# Exercise
With pictures left out, only the lines from the one containing "Task: Navigate back with the left arrow" through the end of the records should be reproduced exactly, please.

■ ■ ■ ■ ■ ■ ■

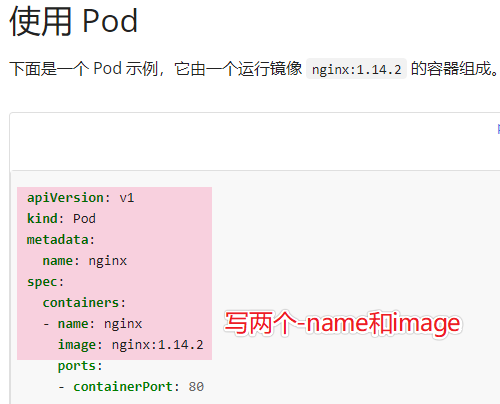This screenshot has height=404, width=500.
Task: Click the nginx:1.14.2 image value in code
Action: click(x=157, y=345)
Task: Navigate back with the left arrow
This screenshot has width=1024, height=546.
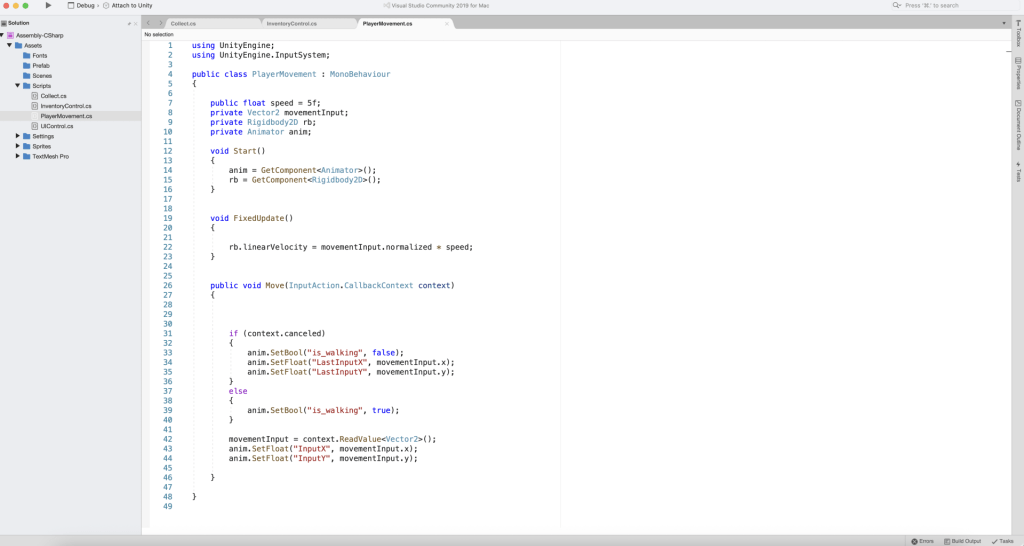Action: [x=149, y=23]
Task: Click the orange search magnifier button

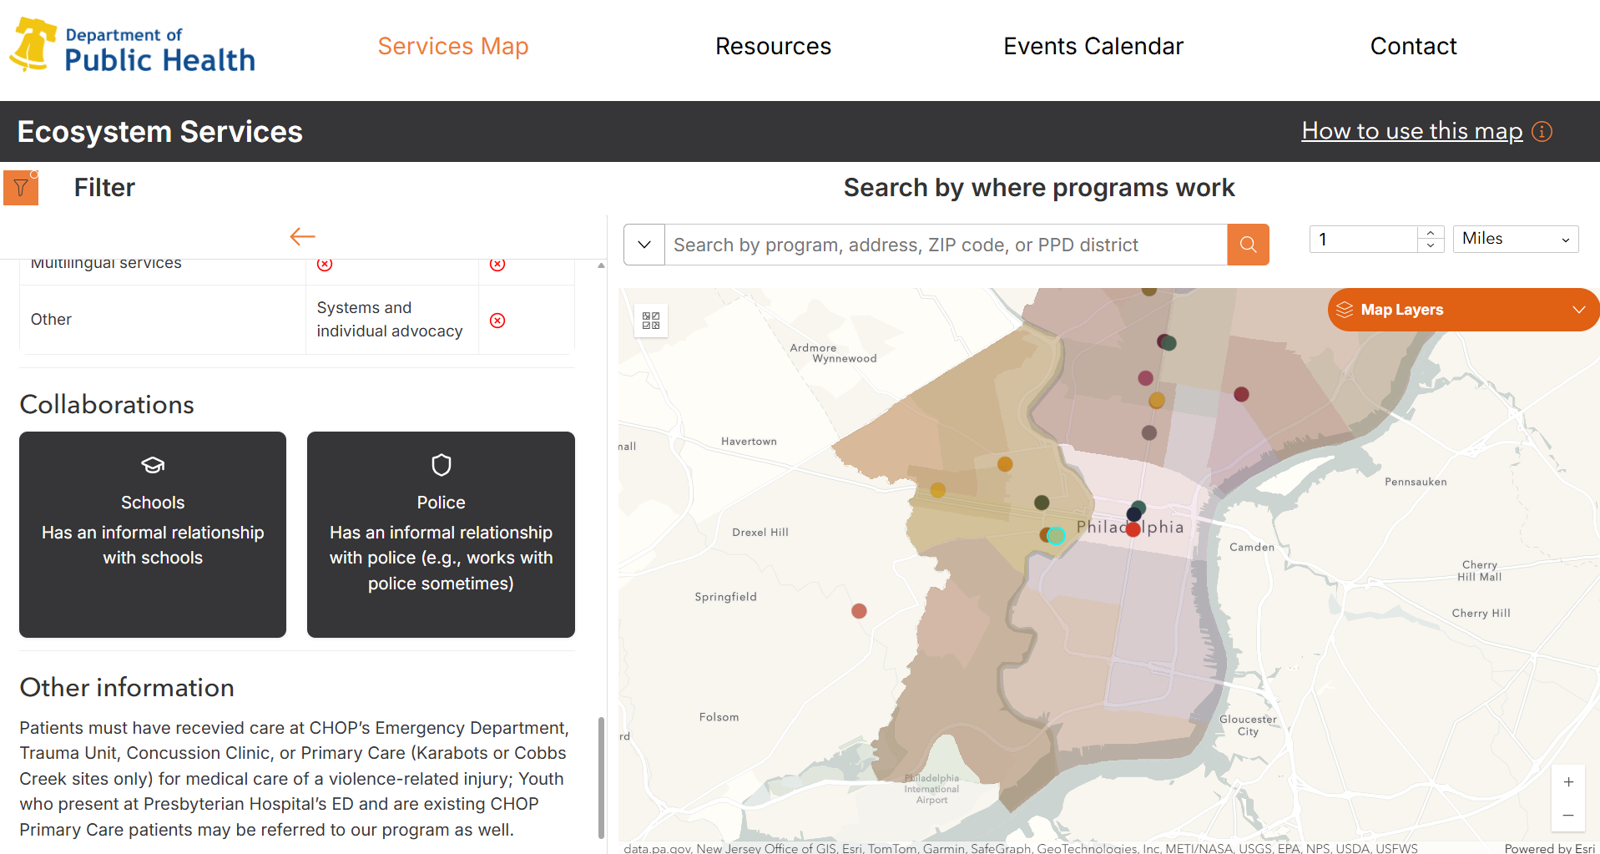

■ ■ ■ ■ ■ ■ ■

# Response area
Task: Navigate back with the left arrow
This screenshot has width=1024, height=546.
Action: [x=149, y=23]
Task: Click the orange search magnifier button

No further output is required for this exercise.